Requirements:
How many lines in the entries below contain the string "width", with case mattering? Reply with the number only.

:::::

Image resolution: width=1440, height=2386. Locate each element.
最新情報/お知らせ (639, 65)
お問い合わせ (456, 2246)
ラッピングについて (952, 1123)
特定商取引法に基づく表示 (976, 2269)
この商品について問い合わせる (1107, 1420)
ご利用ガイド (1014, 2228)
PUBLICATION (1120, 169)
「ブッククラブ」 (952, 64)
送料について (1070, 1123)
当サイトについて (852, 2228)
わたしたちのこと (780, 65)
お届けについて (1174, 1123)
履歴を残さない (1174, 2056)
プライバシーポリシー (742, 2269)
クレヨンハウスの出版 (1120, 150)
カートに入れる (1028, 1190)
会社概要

:::::

Solution to this task:
1